§ **Problem requirements**
The line that contains "This screenshot has height=787, width=640." marks the start. Output it and all remaining lines exactly, through the final line of the listing.

[Start of section]

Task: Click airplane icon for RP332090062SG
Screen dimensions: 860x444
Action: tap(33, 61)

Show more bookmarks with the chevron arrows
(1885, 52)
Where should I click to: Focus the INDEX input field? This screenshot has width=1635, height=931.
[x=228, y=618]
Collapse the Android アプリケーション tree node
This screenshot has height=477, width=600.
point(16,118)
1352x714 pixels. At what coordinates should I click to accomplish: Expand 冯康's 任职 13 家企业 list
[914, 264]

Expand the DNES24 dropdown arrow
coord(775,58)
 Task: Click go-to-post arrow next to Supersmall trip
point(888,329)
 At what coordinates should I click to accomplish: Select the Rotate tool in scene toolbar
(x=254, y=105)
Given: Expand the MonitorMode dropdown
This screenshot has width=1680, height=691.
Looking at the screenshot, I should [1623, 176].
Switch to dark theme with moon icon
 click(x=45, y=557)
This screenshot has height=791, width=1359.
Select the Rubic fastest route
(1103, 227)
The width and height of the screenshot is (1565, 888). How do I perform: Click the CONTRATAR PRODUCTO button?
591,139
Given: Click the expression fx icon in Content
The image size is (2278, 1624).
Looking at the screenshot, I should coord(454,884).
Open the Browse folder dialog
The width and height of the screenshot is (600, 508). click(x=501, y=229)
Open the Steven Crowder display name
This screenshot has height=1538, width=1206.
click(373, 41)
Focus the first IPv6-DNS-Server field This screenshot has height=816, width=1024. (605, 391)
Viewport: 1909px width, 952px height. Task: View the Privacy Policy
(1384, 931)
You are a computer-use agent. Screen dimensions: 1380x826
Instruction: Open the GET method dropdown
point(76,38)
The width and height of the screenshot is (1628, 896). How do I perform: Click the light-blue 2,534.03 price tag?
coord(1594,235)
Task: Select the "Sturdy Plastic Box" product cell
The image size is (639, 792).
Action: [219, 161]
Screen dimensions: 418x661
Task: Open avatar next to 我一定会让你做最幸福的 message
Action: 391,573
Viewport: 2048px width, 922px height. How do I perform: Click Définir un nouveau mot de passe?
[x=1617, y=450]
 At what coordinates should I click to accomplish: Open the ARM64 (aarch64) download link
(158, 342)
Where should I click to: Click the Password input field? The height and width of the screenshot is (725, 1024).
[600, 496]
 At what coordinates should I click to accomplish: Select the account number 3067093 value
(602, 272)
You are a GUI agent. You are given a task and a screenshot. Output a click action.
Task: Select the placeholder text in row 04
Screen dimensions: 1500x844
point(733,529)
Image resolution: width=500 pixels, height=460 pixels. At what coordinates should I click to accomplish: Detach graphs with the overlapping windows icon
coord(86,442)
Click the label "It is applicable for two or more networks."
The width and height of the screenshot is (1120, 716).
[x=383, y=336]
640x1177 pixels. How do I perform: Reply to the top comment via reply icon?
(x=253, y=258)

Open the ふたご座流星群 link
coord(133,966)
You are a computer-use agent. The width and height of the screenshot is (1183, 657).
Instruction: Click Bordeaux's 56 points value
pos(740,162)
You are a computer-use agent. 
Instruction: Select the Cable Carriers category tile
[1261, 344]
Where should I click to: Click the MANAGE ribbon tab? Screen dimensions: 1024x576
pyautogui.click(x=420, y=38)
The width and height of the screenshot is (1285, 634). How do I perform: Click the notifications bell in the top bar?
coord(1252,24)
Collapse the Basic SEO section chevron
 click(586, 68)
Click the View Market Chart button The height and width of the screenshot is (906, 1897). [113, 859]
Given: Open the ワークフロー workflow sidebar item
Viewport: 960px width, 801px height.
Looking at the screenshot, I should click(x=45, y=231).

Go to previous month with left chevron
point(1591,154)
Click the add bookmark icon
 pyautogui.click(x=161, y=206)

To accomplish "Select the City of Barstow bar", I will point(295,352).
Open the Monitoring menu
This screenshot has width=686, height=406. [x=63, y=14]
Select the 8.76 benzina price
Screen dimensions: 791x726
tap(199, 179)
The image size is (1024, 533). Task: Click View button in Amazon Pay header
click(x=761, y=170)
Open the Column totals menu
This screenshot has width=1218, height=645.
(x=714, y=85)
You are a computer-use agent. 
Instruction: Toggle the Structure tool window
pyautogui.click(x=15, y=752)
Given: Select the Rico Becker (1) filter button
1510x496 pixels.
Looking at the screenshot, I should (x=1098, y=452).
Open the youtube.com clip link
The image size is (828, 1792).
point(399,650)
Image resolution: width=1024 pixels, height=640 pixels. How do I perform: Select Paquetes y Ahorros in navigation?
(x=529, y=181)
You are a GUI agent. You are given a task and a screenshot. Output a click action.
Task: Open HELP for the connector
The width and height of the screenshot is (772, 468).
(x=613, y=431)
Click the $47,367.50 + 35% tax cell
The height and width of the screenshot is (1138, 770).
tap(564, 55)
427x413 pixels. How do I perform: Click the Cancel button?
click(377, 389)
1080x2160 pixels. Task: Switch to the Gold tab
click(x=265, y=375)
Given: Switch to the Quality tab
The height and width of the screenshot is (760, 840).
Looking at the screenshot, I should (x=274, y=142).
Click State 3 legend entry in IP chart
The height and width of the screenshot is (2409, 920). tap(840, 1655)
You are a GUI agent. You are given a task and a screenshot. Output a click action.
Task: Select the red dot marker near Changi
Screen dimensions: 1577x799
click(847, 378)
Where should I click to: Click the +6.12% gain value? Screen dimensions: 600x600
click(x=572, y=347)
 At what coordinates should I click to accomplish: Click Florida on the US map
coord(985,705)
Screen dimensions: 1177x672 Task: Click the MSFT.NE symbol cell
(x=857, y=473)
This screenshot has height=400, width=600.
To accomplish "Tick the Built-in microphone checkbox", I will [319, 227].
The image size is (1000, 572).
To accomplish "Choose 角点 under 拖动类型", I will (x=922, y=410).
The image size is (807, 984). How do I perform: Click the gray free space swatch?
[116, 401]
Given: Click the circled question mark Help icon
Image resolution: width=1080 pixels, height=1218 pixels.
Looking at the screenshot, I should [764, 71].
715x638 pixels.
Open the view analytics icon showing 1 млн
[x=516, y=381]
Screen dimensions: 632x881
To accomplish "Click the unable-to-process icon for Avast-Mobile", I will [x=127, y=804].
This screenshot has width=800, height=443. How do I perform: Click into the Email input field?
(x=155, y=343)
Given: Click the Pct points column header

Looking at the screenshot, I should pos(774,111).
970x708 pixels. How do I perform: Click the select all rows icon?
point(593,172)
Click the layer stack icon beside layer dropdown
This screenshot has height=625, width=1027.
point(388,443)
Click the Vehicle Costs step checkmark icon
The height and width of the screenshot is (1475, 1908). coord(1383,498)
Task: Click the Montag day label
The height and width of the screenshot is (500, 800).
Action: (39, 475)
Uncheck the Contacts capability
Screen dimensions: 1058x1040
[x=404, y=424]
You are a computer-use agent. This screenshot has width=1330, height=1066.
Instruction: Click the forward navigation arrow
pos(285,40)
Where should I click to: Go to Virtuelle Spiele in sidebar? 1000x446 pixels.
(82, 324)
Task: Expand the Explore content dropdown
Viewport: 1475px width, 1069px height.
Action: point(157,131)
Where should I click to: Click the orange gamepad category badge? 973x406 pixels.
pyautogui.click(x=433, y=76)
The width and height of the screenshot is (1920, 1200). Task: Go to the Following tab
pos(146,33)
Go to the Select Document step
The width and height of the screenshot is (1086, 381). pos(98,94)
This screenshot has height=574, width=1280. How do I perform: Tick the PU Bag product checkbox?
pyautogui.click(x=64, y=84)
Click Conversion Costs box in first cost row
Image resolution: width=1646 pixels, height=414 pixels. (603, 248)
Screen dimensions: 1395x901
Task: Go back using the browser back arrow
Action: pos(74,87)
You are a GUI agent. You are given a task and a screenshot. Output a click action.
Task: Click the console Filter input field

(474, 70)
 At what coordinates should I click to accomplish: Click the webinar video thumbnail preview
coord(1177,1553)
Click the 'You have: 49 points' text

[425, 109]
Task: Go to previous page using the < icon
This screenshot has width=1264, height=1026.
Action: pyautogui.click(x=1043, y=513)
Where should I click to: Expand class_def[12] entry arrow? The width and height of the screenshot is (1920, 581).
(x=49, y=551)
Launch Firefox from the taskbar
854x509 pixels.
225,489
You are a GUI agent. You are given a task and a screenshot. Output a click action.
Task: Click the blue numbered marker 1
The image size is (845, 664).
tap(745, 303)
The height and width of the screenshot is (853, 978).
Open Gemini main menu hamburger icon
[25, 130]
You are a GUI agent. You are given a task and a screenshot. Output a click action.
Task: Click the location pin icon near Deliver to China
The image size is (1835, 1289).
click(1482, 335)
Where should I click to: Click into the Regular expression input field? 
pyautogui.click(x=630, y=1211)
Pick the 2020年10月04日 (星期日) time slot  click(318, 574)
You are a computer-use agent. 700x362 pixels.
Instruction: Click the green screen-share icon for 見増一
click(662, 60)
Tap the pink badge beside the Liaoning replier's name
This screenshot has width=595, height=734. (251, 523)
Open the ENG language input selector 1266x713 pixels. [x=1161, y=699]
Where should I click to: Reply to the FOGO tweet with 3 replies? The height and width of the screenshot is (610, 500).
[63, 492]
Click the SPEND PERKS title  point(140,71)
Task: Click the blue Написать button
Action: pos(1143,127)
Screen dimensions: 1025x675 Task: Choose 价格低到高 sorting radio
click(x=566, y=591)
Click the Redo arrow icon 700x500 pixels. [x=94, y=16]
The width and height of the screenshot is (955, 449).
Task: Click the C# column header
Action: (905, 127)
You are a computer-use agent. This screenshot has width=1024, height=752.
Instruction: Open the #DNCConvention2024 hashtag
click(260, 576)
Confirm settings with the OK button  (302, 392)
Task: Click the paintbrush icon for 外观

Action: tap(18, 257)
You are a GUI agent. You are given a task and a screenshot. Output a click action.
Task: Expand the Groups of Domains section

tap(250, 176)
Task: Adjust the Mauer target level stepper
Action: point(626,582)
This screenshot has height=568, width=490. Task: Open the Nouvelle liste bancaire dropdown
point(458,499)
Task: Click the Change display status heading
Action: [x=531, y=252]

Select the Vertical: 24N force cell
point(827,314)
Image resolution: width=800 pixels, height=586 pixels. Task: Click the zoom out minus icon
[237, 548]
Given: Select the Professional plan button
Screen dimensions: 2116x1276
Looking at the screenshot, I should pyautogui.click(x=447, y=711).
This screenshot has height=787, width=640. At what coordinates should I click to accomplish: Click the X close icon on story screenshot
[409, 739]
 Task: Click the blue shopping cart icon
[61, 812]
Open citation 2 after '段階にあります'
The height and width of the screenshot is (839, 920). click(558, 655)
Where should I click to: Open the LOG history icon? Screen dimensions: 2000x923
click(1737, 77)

[End of section]

§ **Result**
This screenshot has height=787, width=640. At what coordinates should I click to accomplish: Click the X close icon on story screenshot
[409, 739]
 Task: Click the blue shopping cart icon
[61, 812]
Open citation 2 after '段階にあります'
The height and width of the screenshot is (839, 920). click(558, 655)
Where should I click to: Open the LOG history icon? Screen dimensions: 2000x923
click(1737, 77)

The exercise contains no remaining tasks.